Records from a data collection:
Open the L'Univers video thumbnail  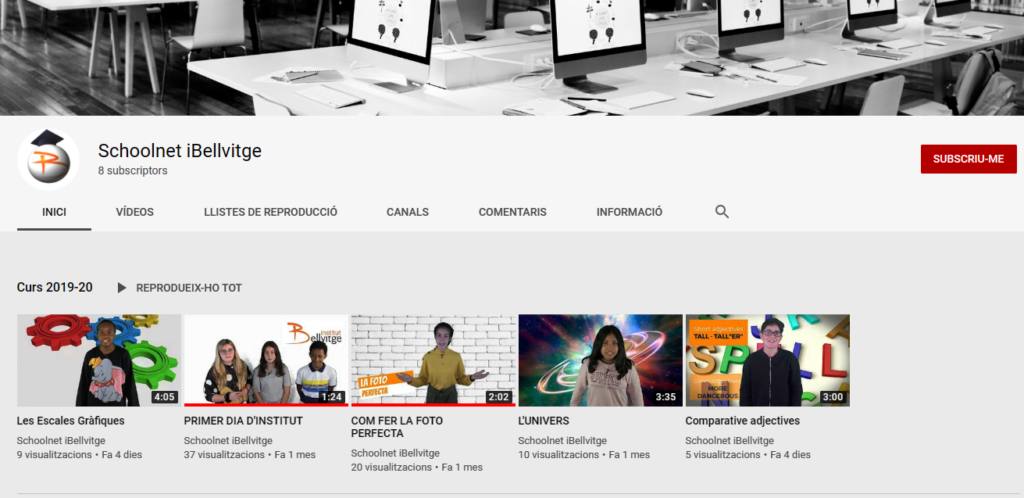click(600, 360)
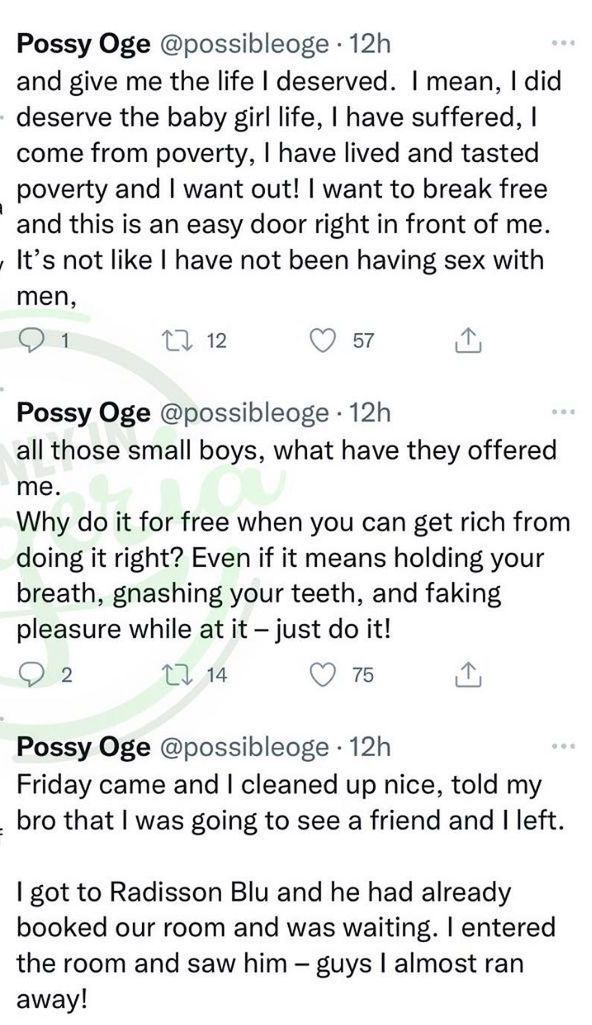Open the tweet text about faking pleasure
The height and width of the screenshot is (1025, 592).
pyautogui.click(x=293, y=539)
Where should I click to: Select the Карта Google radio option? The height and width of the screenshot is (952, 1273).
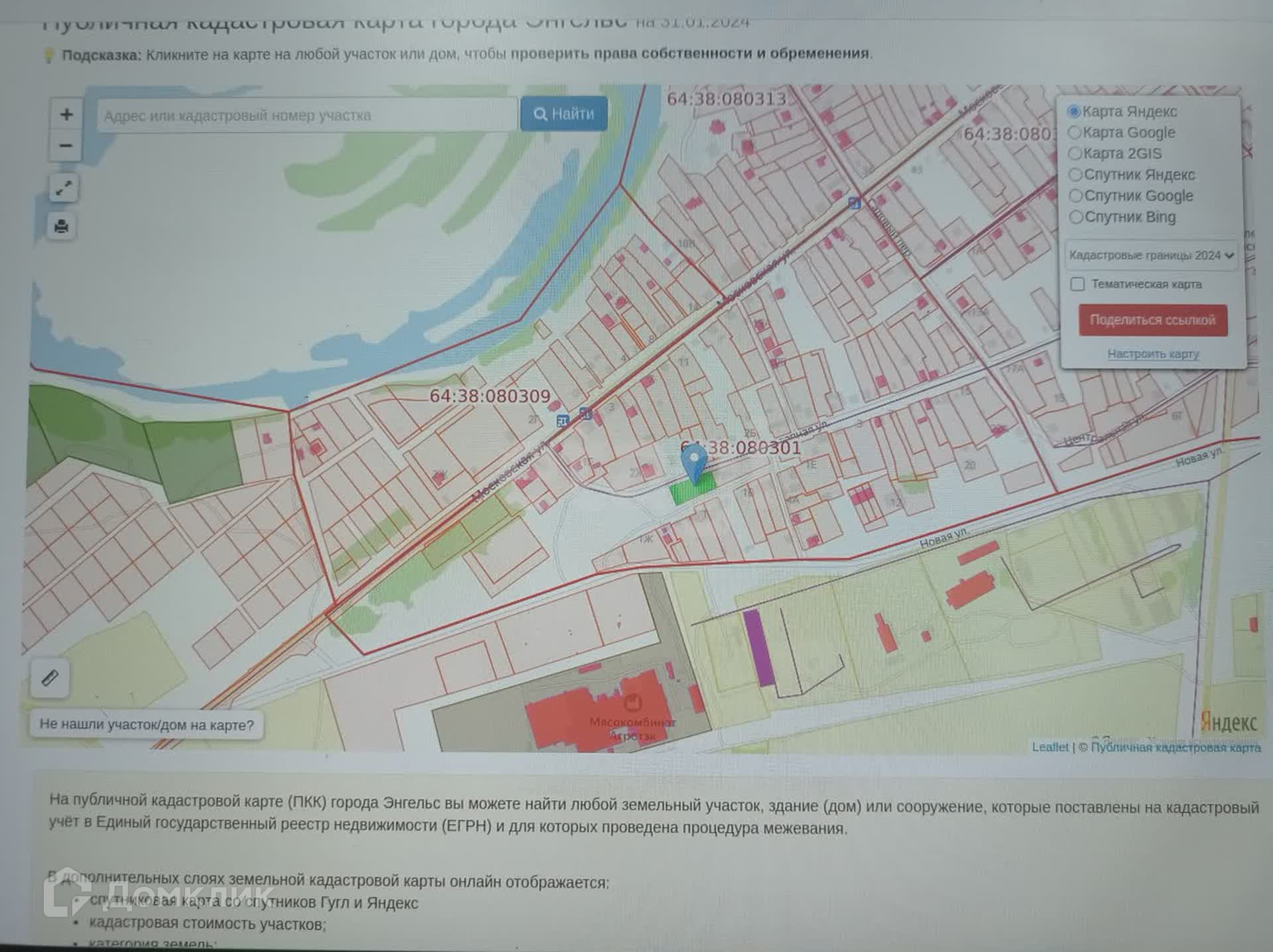pos(1075,133)
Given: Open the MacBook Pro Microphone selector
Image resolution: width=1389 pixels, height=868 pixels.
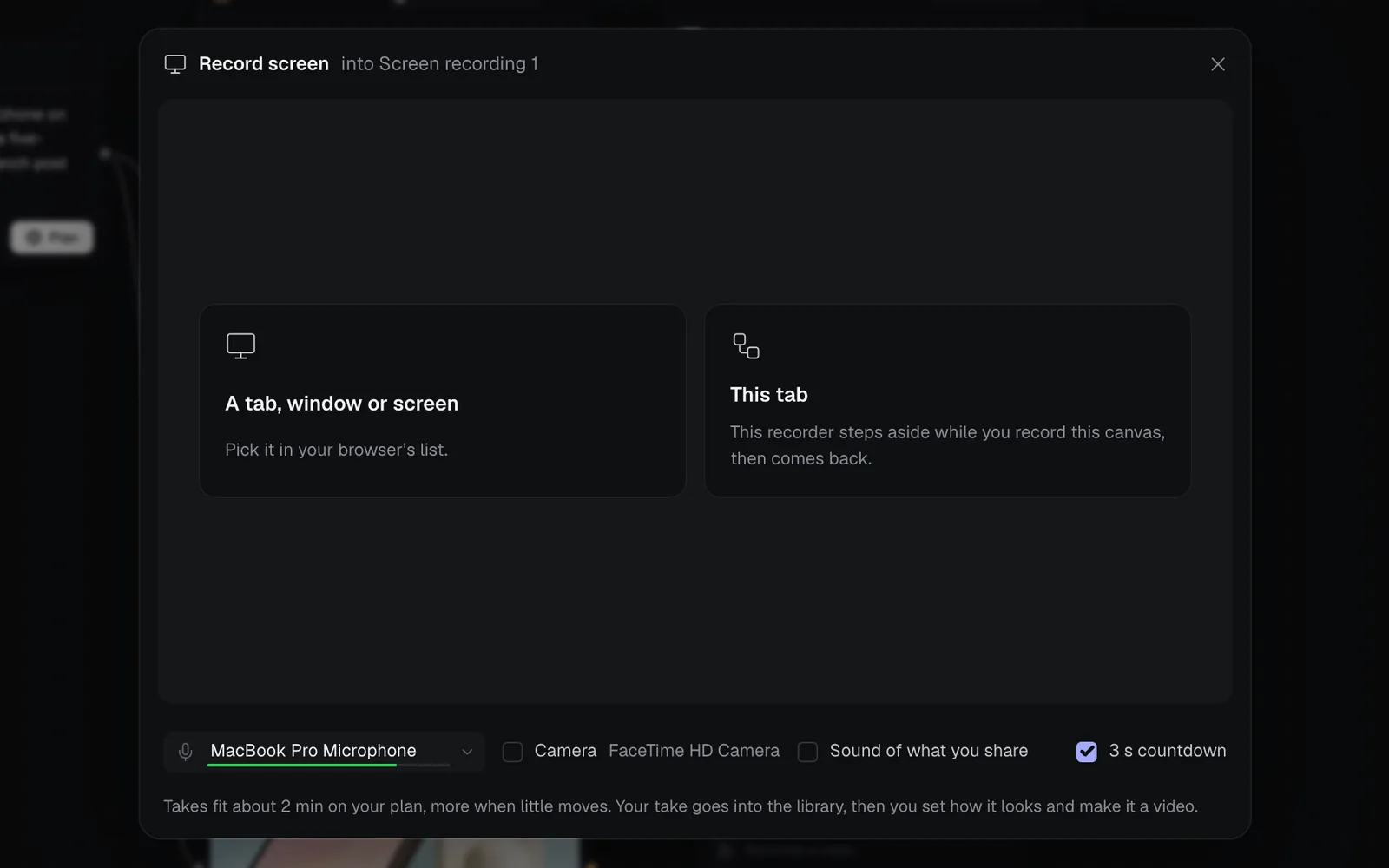Looking at the screenshot, I should [324, 752].
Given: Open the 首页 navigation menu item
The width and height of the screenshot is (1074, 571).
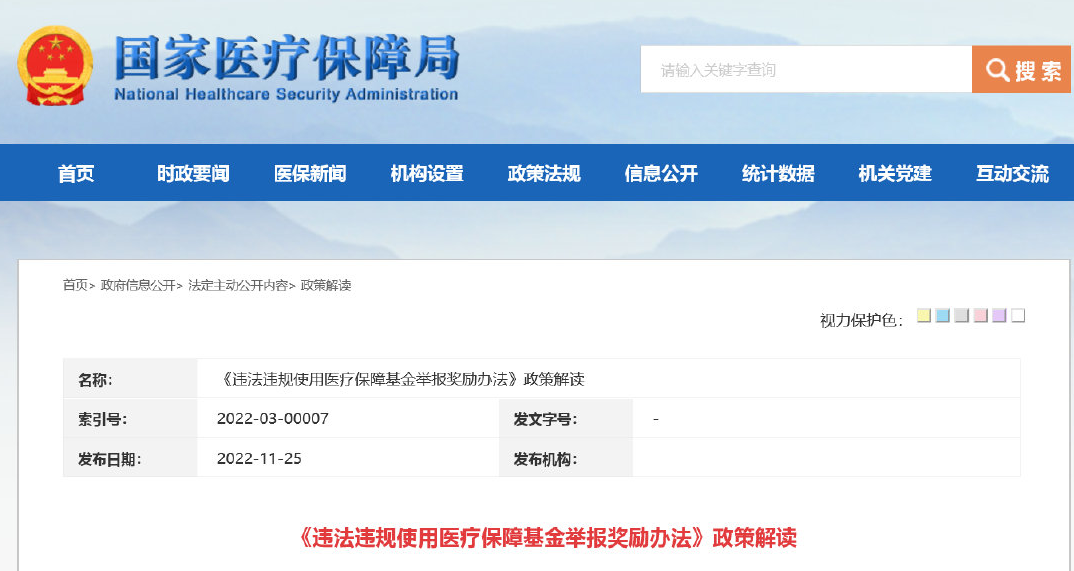Looking at the screenshot, I should point(76,173).
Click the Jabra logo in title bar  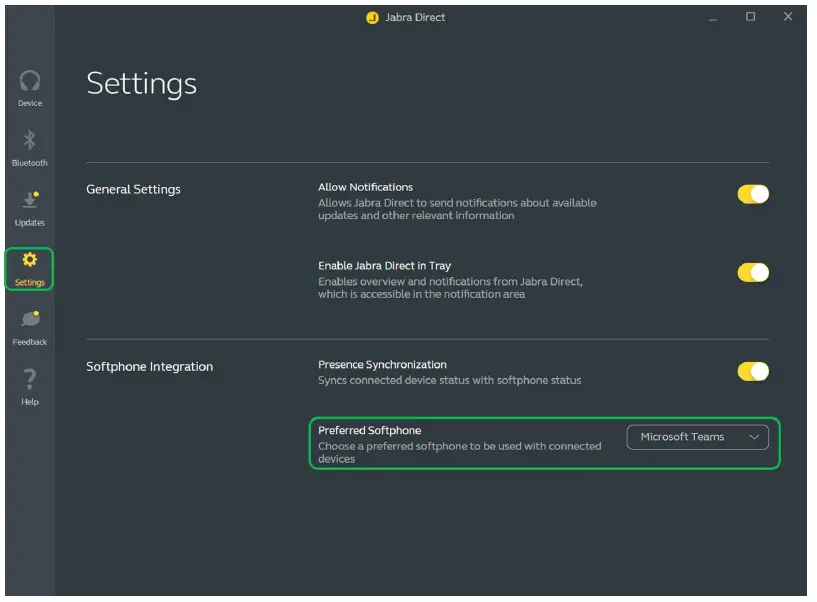point(373,18)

• _EXERCISE DETAILS_
State how many lines of the listing contain the string "width", treating case as significant, and give only the number.

• _TASK ANSWER_
4